From the passage on 3D-CNNs, extract the portion from "Since pooling progressively" up to and including "3D prediction mask.".
======== PROVIDED PASSAGE
Since pooling progressively reduces feature space dimensionality along the encoding path, the decoding path utilizes a corresponding number of upsampling layers to incrementally restore spatial dimensions comparable to the input data. The final layer employs (1 × 1 × 1) convolution to project stacked features into a space matching the input volume dimensions. Subsequently, a SoftMax function generates 3D probability maps, which undergo thresholding to yield the ultimate 3D prediction mask.
Although 3D-CNNs can extract temporal features while preserving the spatial characteristics of gesture images, they are limited to capturing only short-term temporal dependencies. Given that most dynamic gestures span 32–50 frames, relying solely on 3D-CNNs proves insufficient for learning long-range spatiotemporal information from video datasets. This limitation necessitates integrating an additional network architecture capable of modeling long-term temporal dynamics.
================
======== MATERIAL
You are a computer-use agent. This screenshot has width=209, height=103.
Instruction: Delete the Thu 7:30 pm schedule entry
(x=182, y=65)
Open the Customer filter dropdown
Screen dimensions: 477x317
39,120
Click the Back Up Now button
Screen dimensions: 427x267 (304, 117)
================
======== MATERIAL
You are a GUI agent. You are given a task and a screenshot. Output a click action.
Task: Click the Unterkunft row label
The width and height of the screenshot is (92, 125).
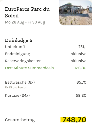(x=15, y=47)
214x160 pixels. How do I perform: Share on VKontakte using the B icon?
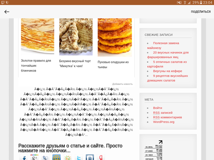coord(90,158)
================
======== MATERIAL
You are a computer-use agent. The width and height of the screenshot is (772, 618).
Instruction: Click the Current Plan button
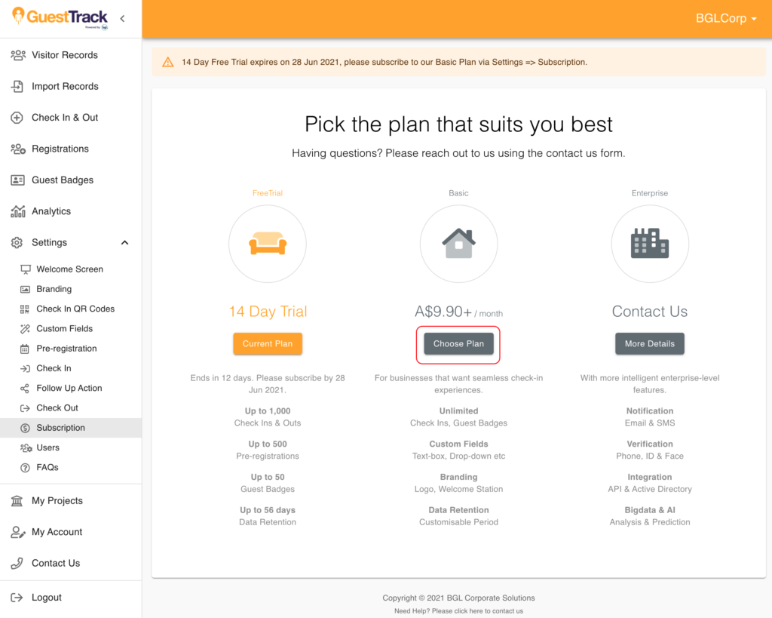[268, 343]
================
_OUTPUT FOR THIS TASK_
Since pooling progressively reduces feature space dimensionality along the encoding path, the decoding path utilizes a corresponding number of upsampling layers to incrementally restore spatial dimensions comparable to the input data. The final layer employs (1 × 1 × 1) convolution to project stacked features into a space matching the input volume dimensions. Subsequently, a SoftMax function generates 3D probability maps, which undergo thresholding to yield the ultimate 3D prediction mask.